EXTRACT TO READ
====
Soup 
Thai Roasted Vegetable and Chicken Soup
Potato Soup with Carrots and Celery
Beef Stew Recipe
When I was growing up, my father would take me to a noodles shop and have the beef stew with hot rice before dropping me off at school. I love the steamy hot broth with distinct spice flavors. The beef was tender and easy for a kid to eat.
The beef stew is a very simple Thai dish to make. Put all the ingredients in and you only need to check it from time to time. If you have a crockpot, this will be the dish for it. Put the ingredients in the morning. Set you crockpot to do its work. If you have a timer on your rice cooker, time the rice cooker to finish the rice at the same time. When you come home at night, you’ll have a warm meal waiting for you!
I usually make a big pot of the beef stew. The first meal would be with rice and subsequent meals with noodles.
This beef stew is great with noodles or with hot rice. The flavor is enhanced by dipping the beef in vinegar chili sauce.
Beef stew is a great dish to recycle your leftover steak!
2-3 Servings, Prep Time: 15 minutes, Total Time:120 minutes
1 lb beef
2 tablespoons dark sweet soy sauce
1 stalk celery
1 tablespoon ground fresh chili paste
7-10 sprigs cilantro
1 cinnamon stick
2 star anise
1-2 cloves crushed garlic
1 bay leaf
5 tablespoons soy sauce
2 tablespoons sugar
1-2 quarts water
1½ cup bean sprouts (Optional)
3 leaves Lettuce (Optional)
1 sliced green onion (Optional)
Cut beef into 1-inch cubes. If you cut the beef smaller, it will require less time to cook. I usually make a big pot with various size of beef cubes for several meals. So some chunks will be ready soon and some later.
Crush garlic. Chop green onions and cilantro. Set them aside for garnish. Put the rest of the ingredients, except for bean sprouts and ground fresh chili paste, in a large pot and cover the beef with water. Boil for at least 2 hours. You may need to add water from time to time. I strongly recommend make this dish in advance. The flavors come together better the next day. You know when it’s ready when the meats break apart easily. The meat and broth has a sheen to it.
Make the sauce by diluting the ground fresh chili paste with a tablespoon of vinegar to make the dipping sauce.
Cut lettuce into big pieces in a bowl. Add bean sprouts. Pour soup over. Garnish with sliced cilantro and green onion. Add a teaspoon of fried garlic. Sprinkle white pepper on top. Serve hot with vinegar chili sauce.
Thai Roasted Vegetable and Chicken Soup
Serves 2 to 4.
3 ½-inch slices galanga
1 stalk lemon grass, sliced
4 kaffir lime leaves
6 shallots, sliced
4 cloves garlic, sliced
4 red chilies
1 whole, skinless boneless chicken breast, sliced
10 mushrooms, thickly sliced
4 cups chicken stock
2 Tbsp. fish sauce
2 Tbsp. tamarind water
½ Cup roughly chopped parsley
The unique flavor of this soup, called Tom Klong, comes from the charring of the aromatics, often done over an open fire. The foil method is a lot easier and will result in the same wonderful-tasting soup.
====
DATASET
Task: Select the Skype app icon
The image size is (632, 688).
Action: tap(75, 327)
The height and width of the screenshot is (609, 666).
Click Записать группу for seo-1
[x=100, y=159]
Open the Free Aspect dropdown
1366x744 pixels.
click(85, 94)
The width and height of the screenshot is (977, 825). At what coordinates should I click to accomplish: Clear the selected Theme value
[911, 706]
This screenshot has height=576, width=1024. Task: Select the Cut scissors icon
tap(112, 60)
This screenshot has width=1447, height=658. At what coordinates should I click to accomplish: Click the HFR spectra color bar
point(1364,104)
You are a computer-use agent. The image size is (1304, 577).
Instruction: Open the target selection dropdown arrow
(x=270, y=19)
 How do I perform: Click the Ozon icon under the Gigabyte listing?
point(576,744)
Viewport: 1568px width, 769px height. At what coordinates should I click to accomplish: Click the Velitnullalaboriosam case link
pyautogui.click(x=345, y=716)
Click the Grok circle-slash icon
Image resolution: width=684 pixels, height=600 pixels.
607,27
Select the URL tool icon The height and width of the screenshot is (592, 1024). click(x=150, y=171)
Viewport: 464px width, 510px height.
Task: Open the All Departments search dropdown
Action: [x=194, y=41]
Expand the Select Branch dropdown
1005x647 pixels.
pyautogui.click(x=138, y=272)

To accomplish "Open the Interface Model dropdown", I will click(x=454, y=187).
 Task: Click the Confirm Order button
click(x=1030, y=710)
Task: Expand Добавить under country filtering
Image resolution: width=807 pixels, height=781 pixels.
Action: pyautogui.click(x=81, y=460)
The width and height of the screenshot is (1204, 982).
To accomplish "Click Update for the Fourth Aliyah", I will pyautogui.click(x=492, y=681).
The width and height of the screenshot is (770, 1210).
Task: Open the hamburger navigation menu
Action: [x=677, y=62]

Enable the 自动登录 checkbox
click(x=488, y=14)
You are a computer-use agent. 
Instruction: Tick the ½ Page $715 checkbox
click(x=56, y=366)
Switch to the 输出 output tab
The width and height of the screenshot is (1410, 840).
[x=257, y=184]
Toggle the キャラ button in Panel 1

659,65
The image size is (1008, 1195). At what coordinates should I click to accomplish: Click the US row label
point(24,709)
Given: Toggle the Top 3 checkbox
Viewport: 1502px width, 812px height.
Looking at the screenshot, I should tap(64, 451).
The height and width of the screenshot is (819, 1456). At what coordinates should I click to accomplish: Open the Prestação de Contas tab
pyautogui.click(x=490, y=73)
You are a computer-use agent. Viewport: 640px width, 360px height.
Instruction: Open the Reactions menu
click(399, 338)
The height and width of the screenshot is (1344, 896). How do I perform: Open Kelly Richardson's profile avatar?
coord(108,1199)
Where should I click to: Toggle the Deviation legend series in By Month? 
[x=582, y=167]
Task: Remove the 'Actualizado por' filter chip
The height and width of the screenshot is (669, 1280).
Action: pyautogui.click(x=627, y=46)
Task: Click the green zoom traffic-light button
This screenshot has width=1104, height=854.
====
WHAT YOU NEED TO DO
• A. Copy out the portion of the soup recipe page that begins with "Crush garlic. Chop" and ends with "sheen to it.".
• B. Continue the soup recipe page from the point where it ends.

PER-TASK OUTPUTS
• A.
Crush garlic. Chop green onions and cilantro. Set them aside for garnish. Put the rest of the ingredients, except for bean sprouts and ground fresh chili paste, in a large pot and cover the beef with water. Boil for at least 2 hours. You may need to add water from time to time. I strongly recommend make this dish in advance. The flavors come together better the next day. You know when it’s ready when the meats break apart easily. The meat and broth has a sheen to it.

• B.
Wrap the galanga, lemon grass, lime leaves, shallots, garlic and chilies loosely in foil. Roast over a barbecue or broil in the oven until lightly charred.
Combine the roasted items and the chicken, mushrooms and stock in a saucepan. Bring to a boil and simmer until the chicken is cooked, about 5 minutes. Add the fish sauce and tamarind water.
Cook for another 5 minutes and add the parsley.
How to Make Tamarind Water Place 3 Tbsp. (45 ml) dried tamarind pulp in a bowl and add ½ cup (120 ml) hot water. Let it soak for about 20 minutes, stirring occasionally to break up the lumps. When the pulp is soft, strain it through a fine sieve, pressing on the pulp to extract all the liquid. Keep the liquid and discard the pulp.
Makes about ½ cup (120 ml).
Cold Tomato Soup
(1200 calories)
4 lbs peeled tomatoes
3 ½ oz. black olives (or tapenade)
½ loaf of French bread
5 green onions
10 basil leaves
1 clove of garlic
olive oil
a pinch of sugar
salt & pepper
Plunge the tomatoes into boiling water for a few seconds to make peeling easier.
Cut the tomatoes up into dice sized chunks.
Cook the chunks for 1 minute in two tablespoons of olive oil with the salt, pepper and sugar.
Blend the tomatoes, check the seasoning, put in the refrigerator.
Cut the baguette into thin slices, toast them, rub each slice with garlic.
Pit and chop the olives, spread out on the toasted bread (or you can use tapenade).
Finely chop the green onions and basil; sprinkle onto tomato mixture.
Serve with a bit of good quality olive oil.
Celery and Potato Soup
This light puree is more celery than potato. The potato thickens the soup, a simple potage that is brought to life by the tiny amount of walnut oil that’s drizzled onto each serving.
Yield: Serves 6 to 8
Advance preparation: You can make this several hours or even a day ahead. Refrigerate in covered containers. When you reheat, whisk the soup to smooth out the puree (it will separate as it sits).
2 tablespoons olive oil
1 small onion, chopped
1 large or 2 medium leeks, white and light green part only, cleaned and sliced
6 celery stalks, sliced (about ¾ pound)
Kosher salt
1 medium-size russet potato, about 10 ounces, peeled and diced
4 garlic cloves, peeled and halved, green shoots removed
A bouquet garni made a bay leaf and a couple of sprigs each parsley and thyme, tied together
7 cups water or chicken stock
Freshly ground pepper
For garnish:
2 teaspoons walnut oil
¼ cup very thinly sliced celery
chopped chives or chervil (optional)
Heat the olive oil over medium-low heat, add the onion, leek, and celery, and cook gently, stirring often, for about 10 minutes, until very tender. Add ½ teaspoon kosher salt after the first 5 minutes. Make sure that the vegetables do not color.
Add the potatoes, garlic, and bouquet garni. Stir together and add the water or stock. Bring to a simmer, add salt to taste, cover and simmer 30 to 40 minutes, until the vegetables are very tender and the broth fragrant. Remove from the heat.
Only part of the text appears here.